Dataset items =
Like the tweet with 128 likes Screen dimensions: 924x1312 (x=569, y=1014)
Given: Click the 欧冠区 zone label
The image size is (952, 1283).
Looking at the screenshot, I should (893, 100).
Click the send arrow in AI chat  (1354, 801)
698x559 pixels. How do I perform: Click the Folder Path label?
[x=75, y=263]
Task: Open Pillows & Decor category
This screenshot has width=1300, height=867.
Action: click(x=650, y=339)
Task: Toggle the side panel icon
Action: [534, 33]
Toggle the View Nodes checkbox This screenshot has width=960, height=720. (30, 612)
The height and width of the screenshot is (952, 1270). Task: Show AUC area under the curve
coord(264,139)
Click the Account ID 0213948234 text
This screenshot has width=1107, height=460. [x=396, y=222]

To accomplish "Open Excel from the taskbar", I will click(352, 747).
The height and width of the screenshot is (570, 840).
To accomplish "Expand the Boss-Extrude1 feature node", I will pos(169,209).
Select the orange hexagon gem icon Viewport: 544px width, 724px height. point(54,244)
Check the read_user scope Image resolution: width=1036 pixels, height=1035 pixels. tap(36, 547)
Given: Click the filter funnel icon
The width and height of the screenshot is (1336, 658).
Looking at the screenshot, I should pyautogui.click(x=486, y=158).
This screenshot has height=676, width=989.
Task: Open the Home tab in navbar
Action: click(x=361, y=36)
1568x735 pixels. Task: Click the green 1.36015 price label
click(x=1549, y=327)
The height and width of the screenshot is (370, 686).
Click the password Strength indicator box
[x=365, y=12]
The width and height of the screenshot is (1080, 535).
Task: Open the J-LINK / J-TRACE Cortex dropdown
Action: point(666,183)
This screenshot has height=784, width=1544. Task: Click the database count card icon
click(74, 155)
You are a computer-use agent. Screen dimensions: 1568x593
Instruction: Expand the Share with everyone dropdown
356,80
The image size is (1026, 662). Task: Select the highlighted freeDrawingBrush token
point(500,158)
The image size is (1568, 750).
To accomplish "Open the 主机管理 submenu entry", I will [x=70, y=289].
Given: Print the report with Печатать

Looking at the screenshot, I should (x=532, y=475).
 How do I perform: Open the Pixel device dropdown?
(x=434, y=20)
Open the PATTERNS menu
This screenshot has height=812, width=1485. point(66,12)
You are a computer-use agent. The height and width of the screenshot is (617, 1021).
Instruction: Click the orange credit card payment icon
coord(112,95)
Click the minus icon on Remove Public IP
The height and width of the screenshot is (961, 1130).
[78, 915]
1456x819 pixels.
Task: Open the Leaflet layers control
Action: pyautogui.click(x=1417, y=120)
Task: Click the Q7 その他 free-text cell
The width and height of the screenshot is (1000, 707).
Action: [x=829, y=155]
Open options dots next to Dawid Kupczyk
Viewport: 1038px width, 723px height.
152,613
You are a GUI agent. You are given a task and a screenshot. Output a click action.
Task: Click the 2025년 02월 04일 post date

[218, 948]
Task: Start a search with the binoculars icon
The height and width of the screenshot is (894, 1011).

Task to carry out =
Rename "Instruction" to "Command" in the rows above and leave the rest of each line unchanged.

Right answer =
Like the tweet with 128 likes Screen dimensions: 924x1312 (x=569, y=1014)
Given: Click the 欧冠区 zone label
The image size is (952, 1283).
Looking at the screenshot, I should (893, 100).
Click the send arrow in AI chat  (1354, 801)
698x559 pixels. How do I perform: Click the Folder Path label?
[x=75, y=263]
Task: Open Pillows & Decor category
This screenshot has width=1300, height=867.
Action: click(x=650, y=339)
Task: Toggle the side panel icon
Action: [534, 33]
Toggle the View Nodes checkbox This screenshot has width=960, height=720. (30, 612)
The height and width of the screenshot is (952, 1270). Task: Show AUC area under the curve
coord(264,139)
Click the Account ID 0213948234 text
This screenshot has width=1107, height=460. [x=396, y=222]

To accomplish "Open Excel from the taskbar", I will click(352, 747).
The height and width of the screenshot is (570, 840).
To accomplish "Expand the Boss-Extrude1 feature node", I will pos(169,209).
Select the orange hexagon gem icon Viewport: 544px width, 724px height. point(54,244)
Check the read_user scope Image resolution: width=1036 pixels, height=1035 pixels. tap(36, 547)
Given: Click the filter funnel icon
The width and height of the screenshot is (1336, 658).
Looking at the screenshot, I should pyautogui.click(x=486, y=158).
This screenshot has height=676, width=989.
Task: Open the Home tab in navbar
Action: click(x=361, y=36)
1568x735 pixels. Task: Click the green 1.36015 price label
click(x=1549, y=327)
The height and width of the screenshot is (370, 686).
Click the password Strength indicator box
[x=365, y=12]
The width and height of the screenshot is (1080, 535).
Task: Open the J-LINK / J-TRACE Cortex dropdown
Action: point(666,183)
This screenshot has height=784, width=1544. Task: Click the database count card icon
click(74, 155)
You are a computer-use agent. Screen dimensions: 1568x593
Command: Expand the Share with everyone dropdown
356,80
The image size is (1026, 662). Task: Select the highlighted freeDrawingBrush token
point(500,158)
The image size is (1568, 750).
To accomplish "Open the 主机管理 submenu entry", I will [x=70, y=289].
Given: Print the report with Печатать

Looking at the screenshot, I should (x=532, y=475).
 How do I perform: Open the Pixel device dropdown?
(x=434, y=20)
Open the PATTERNS menu
This screenshot has height=812, width=1485. point(66,12)
You are a computer-use agent. The height and width of the screenshot is (617, 1021).
Command: Click the orange credit card payment icon
coord(112,95)
Click the minus icon on Remove Public IP
The height and width of the screenshot is (961, 1130).
[78, 915]
1456x819 pixels.
Task: Open the Leaflet layers control
Action: pyautogui.click(x=1417, y=120)
Task: Click the Q7 その他 free-text cell
The width and height of the screenshot is (1000, 707).
Action: [x=829, y=155]
Open options dots next to Dawid Kupczyk
Viewport: 1038px width, 723px height.
152,613
You are a GUI agent. You are given a task and a screenshot. Output a click action.
Task: Click the 2025년 02월 04일 post date

[218, 948]
Task: Start a search with the binoculars icon
The height and width of the screenshot is (894, 1011).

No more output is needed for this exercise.